Instead of grading for completion, many FCPS teachers assess the accuracy of homework and assign a score accordingly. With this current grading method, students dread the thought of doing their homework, knowing that one wrong answer may cost them numerous points. This should not be the case—homework is meant to be practice work for home, not a test.
When teachers grade homework solely on accuracy, they send the message that early-on perfection matters more than learning. This misguided prioritization of perfection discourages risk-taking and honest effort. Students become afraid to make mistakes, missing out on experiences that lead to growth and learning.
Homework often comes to feel like a measure of intelligence, and being consistently penalized for mistakes can demotivate students. This decreases confidence and engagement with the specific subject or topic.
To protect their grades, some students may even resort to looking up or copying answers from a friend, which defeats the purpose of homework.
Not only is such a grading method detrimental to students’ learning, but it also has an unfavorable impact on students’ mental health.
Students already face stress from exams and quizzes. According to Crown Counseling, over 70% of high school students report often or always feeling stressed over school work. Treating homework as another test only exacerbates this issue and pushes many over the edge.

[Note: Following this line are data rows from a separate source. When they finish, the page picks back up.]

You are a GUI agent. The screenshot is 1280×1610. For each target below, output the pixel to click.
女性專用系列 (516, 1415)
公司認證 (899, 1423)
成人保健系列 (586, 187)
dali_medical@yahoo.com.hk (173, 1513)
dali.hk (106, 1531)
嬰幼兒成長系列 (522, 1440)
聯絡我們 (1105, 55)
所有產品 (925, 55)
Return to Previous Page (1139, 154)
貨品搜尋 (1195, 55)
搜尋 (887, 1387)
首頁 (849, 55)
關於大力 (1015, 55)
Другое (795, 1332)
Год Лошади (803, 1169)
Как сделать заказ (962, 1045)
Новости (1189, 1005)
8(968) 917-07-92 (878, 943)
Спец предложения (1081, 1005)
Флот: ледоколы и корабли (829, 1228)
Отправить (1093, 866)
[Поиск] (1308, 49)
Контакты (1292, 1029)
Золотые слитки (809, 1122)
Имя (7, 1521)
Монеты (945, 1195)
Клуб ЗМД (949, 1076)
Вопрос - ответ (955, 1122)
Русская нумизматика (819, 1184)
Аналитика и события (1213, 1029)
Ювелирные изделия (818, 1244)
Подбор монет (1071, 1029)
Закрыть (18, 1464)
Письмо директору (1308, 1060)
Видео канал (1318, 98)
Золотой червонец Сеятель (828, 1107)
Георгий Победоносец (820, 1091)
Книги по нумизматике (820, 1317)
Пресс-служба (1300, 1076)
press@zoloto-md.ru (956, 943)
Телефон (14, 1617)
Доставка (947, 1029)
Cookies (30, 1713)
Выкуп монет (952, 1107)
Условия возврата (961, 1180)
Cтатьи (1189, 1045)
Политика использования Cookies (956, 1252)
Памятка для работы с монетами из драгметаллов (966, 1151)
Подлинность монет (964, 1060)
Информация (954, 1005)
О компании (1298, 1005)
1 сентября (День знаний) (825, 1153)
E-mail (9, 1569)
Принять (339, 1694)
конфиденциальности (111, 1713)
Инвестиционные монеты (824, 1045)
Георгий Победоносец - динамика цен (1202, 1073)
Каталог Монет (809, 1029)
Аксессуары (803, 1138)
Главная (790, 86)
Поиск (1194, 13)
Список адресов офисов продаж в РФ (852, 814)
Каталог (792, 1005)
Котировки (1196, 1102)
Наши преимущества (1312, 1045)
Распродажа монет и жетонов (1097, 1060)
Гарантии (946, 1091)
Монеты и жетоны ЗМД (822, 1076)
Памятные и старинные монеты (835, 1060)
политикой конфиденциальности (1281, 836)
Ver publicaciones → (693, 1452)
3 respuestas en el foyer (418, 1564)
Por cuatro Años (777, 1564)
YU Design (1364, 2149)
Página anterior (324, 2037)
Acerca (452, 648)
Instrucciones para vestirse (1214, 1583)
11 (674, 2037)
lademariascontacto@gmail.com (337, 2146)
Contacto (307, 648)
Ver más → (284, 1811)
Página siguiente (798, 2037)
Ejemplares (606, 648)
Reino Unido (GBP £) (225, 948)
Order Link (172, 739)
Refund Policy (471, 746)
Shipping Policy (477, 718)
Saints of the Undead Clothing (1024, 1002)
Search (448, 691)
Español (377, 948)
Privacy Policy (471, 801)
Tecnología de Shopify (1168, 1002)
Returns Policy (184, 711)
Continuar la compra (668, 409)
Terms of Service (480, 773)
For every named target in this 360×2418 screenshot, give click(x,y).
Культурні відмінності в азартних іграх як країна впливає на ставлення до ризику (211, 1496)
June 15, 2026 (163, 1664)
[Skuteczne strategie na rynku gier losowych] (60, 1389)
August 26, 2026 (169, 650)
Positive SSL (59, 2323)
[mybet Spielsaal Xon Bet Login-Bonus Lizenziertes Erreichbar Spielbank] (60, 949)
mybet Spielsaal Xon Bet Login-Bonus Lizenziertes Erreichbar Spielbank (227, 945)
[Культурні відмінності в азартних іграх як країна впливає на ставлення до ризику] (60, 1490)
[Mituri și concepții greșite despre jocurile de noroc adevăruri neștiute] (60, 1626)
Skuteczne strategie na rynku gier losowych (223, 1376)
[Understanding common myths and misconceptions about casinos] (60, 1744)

Under the burden of needing every answer to be right, students may stay up unreasonably late, obsessing over every number or every word just to get that perfect 100%. This cycle of stress fuels burnout, anxiety and a negative relationship with learning.
Despite the many downsides of accuracy based homework grading, many argue that if homework wasn’t graded on accuracy, students may not take it seriously and just fill in random answers to get credit.
However, just as a study conducted by Edutopia finds, there will always be students who won’t do the assignment truthfully, whether it’s graded on accuracy or not. Completion-based grading doesn’t override accountability; teachers can require students to show work and ask homework related questions in class. In fact, this way, students who put in genuine effort to complete their own work are not unfairly punished for honest mistakes.
Right now, it’s not just grades at stake, but also the mental health of students. Rather than punishing students for small errors, schools county-wide should implement a gradual shift from strictly accuracy-based homework grading, and move towards a completion based homework grading policy.